De la Court's publishing activity had made him a well known protagonist of the republican "party" in contemporary Dutch politics. This group, consisting primarily of the wealthy businessmen in the cities of Holland and led by Johan de Witt, effectively ran the Dutch Republic from 1650 until 1672. They strongly opposed the political powers and ambitions of the House of Orange-Nassau which usually held the office of Stadholder, a pseudo-royal position that somehow survived in the otherwise republican institutions of the Dutch Republic, except during this First Stadtholderless Period. De la Court was probably never close to Johan de Witt, but it has been established that De Witt was actively involved in the writing of De la Court's most outspoken and most widely read text, the Interest van Holland.

When the Orangist faction regained control of the country in 1672, Johan de Witt was lynched by an Orangist mob and Pieter de la Court fled to Antwerp where he stayed with his brother in law Guglielmo van der Voort.

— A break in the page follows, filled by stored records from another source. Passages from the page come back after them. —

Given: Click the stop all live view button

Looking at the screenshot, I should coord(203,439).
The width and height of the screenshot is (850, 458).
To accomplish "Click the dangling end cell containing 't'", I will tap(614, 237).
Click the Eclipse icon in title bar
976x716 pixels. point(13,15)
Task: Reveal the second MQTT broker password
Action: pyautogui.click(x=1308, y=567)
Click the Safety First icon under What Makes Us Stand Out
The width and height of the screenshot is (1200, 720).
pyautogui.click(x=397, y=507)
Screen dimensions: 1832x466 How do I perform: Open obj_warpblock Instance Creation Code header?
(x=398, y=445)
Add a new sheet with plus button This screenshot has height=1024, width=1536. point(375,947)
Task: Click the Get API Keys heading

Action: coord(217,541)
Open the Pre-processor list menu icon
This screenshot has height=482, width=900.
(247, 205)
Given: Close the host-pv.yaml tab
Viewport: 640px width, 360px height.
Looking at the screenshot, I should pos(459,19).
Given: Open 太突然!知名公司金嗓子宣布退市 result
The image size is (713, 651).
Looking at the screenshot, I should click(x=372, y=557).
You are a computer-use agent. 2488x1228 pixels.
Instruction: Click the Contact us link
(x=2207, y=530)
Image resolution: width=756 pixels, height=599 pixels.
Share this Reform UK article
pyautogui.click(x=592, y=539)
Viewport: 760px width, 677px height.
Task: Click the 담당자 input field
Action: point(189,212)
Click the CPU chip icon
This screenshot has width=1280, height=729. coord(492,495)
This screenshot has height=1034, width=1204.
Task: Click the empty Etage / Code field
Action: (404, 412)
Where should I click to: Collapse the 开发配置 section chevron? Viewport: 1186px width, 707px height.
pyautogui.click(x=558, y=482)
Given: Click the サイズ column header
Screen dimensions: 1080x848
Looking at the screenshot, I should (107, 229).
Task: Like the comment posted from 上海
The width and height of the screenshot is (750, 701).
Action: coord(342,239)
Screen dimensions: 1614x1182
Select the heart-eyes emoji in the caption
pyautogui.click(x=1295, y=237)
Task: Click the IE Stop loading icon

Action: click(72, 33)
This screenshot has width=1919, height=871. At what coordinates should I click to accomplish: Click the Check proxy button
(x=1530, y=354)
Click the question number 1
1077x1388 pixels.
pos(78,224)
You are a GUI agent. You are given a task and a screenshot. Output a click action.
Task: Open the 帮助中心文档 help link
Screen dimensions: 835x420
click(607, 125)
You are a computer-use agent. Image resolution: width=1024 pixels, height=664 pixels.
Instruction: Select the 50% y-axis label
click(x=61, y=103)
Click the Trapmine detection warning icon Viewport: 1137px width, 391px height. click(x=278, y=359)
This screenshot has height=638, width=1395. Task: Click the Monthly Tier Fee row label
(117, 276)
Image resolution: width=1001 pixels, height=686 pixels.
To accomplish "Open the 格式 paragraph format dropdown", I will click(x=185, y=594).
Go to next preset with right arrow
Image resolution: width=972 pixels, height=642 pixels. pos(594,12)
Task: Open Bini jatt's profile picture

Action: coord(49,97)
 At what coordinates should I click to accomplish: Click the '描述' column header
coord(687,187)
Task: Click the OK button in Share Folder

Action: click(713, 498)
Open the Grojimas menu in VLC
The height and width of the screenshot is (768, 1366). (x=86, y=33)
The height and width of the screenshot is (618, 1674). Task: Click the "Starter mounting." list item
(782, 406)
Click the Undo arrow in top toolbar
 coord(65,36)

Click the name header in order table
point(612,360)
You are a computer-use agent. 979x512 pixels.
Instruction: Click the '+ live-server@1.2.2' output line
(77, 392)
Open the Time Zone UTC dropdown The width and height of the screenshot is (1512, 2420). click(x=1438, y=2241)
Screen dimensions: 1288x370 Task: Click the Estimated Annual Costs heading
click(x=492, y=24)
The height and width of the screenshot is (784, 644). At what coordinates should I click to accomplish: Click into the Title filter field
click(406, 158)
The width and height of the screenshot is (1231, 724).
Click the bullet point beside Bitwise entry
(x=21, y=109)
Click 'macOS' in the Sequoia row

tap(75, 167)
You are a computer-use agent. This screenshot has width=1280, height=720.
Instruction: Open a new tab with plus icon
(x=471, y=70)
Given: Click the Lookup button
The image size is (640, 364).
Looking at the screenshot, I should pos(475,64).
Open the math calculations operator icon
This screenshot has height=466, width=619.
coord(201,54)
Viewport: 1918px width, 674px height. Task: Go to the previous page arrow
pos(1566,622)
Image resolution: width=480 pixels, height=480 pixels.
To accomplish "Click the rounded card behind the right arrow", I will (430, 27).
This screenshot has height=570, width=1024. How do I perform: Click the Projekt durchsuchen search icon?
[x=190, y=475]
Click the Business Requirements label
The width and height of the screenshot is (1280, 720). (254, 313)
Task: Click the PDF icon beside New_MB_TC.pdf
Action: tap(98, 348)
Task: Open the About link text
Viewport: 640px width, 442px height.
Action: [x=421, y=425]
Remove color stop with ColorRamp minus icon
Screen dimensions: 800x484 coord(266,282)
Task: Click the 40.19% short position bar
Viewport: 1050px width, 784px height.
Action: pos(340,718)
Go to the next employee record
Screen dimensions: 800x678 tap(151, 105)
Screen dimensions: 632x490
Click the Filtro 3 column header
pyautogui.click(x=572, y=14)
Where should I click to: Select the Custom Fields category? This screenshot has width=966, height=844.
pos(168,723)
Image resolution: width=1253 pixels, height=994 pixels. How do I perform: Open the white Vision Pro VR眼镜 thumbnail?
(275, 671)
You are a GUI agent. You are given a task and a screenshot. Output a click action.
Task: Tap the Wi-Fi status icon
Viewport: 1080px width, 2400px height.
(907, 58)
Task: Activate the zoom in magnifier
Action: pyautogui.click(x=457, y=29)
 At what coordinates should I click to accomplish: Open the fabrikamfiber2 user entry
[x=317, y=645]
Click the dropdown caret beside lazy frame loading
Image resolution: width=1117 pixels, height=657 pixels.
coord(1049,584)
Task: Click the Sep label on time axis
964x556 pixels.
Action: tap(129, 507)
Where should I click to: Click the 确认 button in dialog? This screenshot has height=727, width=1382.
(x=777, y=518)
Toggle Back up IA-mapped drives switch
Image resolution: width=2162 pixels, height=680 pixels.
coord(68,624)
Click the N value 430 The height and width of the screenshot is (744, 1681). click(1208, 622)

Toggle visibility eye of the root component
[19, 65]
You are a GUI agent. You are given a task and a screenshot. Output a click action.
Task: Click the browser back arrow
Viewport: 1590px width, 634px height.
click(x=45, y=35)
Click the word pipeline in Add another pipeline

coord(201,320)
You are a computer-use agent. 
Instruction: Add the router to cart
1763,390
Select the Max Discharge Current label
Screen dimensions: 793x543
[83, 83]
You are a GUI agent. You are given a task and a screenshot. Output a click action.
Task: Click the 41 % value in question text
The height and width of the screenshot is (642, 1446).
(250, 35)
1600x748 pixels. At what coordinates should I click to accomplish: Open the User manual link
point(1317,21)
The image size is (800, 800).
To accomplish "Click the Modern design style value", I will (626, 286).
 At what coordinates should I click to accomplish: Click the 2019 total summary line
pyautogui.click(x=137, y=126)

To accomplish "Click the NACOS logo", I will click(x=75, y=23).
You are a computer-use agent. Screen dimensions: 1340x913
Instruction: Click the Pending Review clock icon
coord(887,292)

He returned to Amsterdam in 1673 where he lived as a merchant until his death in 1685. The last book that was published by De la Court appeared in 1669. A final work, the Sinryke Fabulen, was published posthumously in 1685.

==Works==
De la Court's works were published anonymously, but contemporaries immediately identified Pieter de la Court as the author of most of them. It is now generally believed that some of these books were actually written by his brother, Johan, and that at least one other title was the work of his business friend Johan Uytenhage de Mist. It has been established as a fact that Johan de Witt and a number of other government officials contributed to the Interest van Holland. De la Court's oeuvre can be divided into three groups of titles.

===Political economy===
The Interest van Holland was published in 1662 and immediately became a bestseller in Holland and later also elsewhere. The book contained an analysis of the miraculous economic success of Holland, the leading province of the Dutch Republic, and then set out to establish the economic and political principles on which that success was based. De la Court identified free competition and the republican form of government as the leading factors contributing to the wealth and power of his home country. The book was written in an outspoken and polemic style and went through eight editions in 1662. A revised luxury edition appeared in 1669. It was translated into German in 1665, English in 1702 and French in 1709. A new English translation appeared as late as 1746.

===Political theory===
In 1660 De la Court published the Consideratien van Staet (Considerations of State), followed in 1662 by the Politike Discoursen. Both titles seek to establish a theoretical basis for the superiority of the republican form of government. Although the texts share the Interests republican penchant, they have an altogether different nature. The tone is subdued and the style philosophical
with extensive references to other political theorists. Both texts are now thought to have been written by De la Court's brother Johan.

===Political pamphlets===
The third and most extensive part of De la Court's work is the series of republican and anti-monarchist pamphlets he published in 1662 and 1663. The most well-known are the Historie der gravelike regering in Holland (History of the counts of Holland) and De stadthouderlijcke regeeringe in Hollandt ende West-Vrieslandt (History of the stadholders of Holland and West-Friesland). Both books contain vivid albeit rather one-sided descriptions of the damage that had been done to the country by monarchical leaders since the Middle Ages.

==Literature==
The text of the last English edition of the Interest can be downloaded from the website of the Liberty Fund: Pieter de la Court, The True Interest and Political Maxims, of the Republic of Holland (1662) .
The leading source on De la Court's life and works is Ivo W. Wildenberg, Johan & Pieter de la Court (Amsterdam & Maarssen, 1986).